Driving While Interrupted
Researchers at the University of Utah found that cell phone distraction “delays a driver’s reactions as much as having a blood-alcohol concentration of 0.08,” which is the legal limit for drivers 21 and older in all 50 states. The National Highway Traffic Safety Administration, in cooperation with Virginia Technical University, found that using a mobile phone while driving has a dramatic impact on a driver’s capabilities and greatly increases the chances of a car accident.
Dialing on a cell phone results in accident rates 2.8 times the normal rate. Talking on a cell phone results in 3.1 times the accident rate, and text messaging, the most foolhardy behavior of all, increases the risk of an accident by a staggering 23.2 times.
As a society, how did we arrive at this point? How can so many people so foolishly drive 40, 50, 60, even 70 miles per hour in a moving vehicle weighing 3,000 to 4,000 pounds, and not recognize the inherent dangers to themselves, their passengers, other motorists, and pedestrians when they allow themselves to be distracted by a cell phone?
Was there a sudden worldwide drop in IQ? Amazingly, 65% of drivers with a college degree or more reported having talked on a cell phone while driving, according to the Distracted Driver Handbook.
If otherwise intelligent drivers are engaging in risky behavior, something else is at play — addiction to constant communication. Some people simply cannot bear to be away from their electronic leashes. They need to be connected to the world at all times, or else they somehow feel as if they are out of the loop, deficient, cut-off, lonely, or worst of all, potentially ignored.
Some erroneously believe that doubling and tripling up on activities in some kind of grand multi-tasking dance will somehow make them more productive. My 22 years of study on this topic indicate that the few minutes multi-taskers gain by doubling or tripling up on tasks is more than offset by the long term losses that accrue: the internal stress and tension, the unrecognized errors, and the divided attention bestowed upon others all take their toll.
Is it That Important?
Realistically, precious few conversations within the course of a day merit drive time. Short of an emergency — and even then many conversations shouldn’t happen while operating a moving vehicle — no cell phone conversation should occur at this time.
Cell phone lobbyists and other parties with a vested interest in selling products and services make proclamations that support their point of view. They say that speaking to a passenger in the car or listening to the radio also represent distractions. The point is not well taken. Speaking to someone next to you and conversing in real-time requires completely different cognitive capabilities than speaking to someone on a cell phone.
Listening to the radio, or to a CD, does not compete for what’s known as your sharp attention in the way that a cell phone does. Even eating while you drive, which is not recommended, poses far less risk than attempting to converse with someone who is not present. As has always been the case, human beings can offer sharp attention in only one direction at a time.
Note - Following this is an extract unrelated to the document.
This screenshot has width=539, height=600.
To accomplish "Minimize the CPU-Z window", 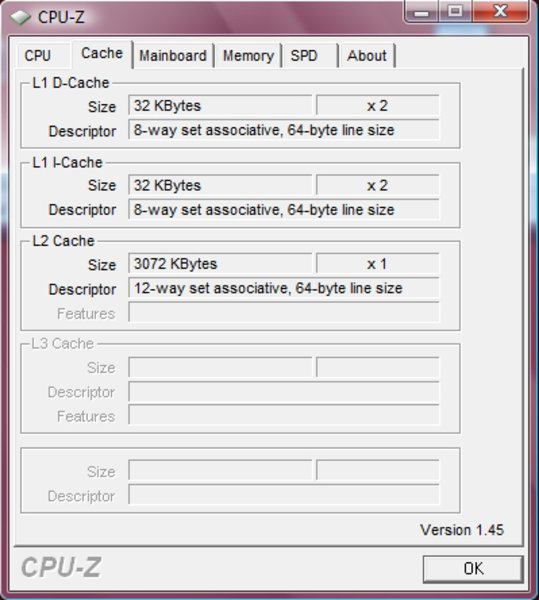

Sharp Attention is not Negotiable
Both driving down the road in a moving vehicle and speaking on a cell phone compete for your precious sharp attention. While many people believe they can handle both activities adroitly, actually their brains are switching back and forth nanoseconds at a time between the two activities with an ultimate loss in attention and effectiveness.
Human physiology has been in formation for tens of thousands of years, while the rise of the cell phone — in particular, the rise of speaking on a cell phone while driving — is a recent phenomenon. As a species, we cannot adapt so quickly that simultaneously driving and speaking on a cell phone becomes harmless. For the foreseeable future, such a combination will continue to result in highly unsafe driving.
If you’re the passenger in a car where someone is multi-tasking in this manner, ask him or her to stop. If you are on public transportation, particularly a bus, ask the driver to stop engaging in this behavior and report the driver. You owe it to yourself and to the people around you to ensure that your moving vehicle has the highest probability of arriving safely at the chosen destination.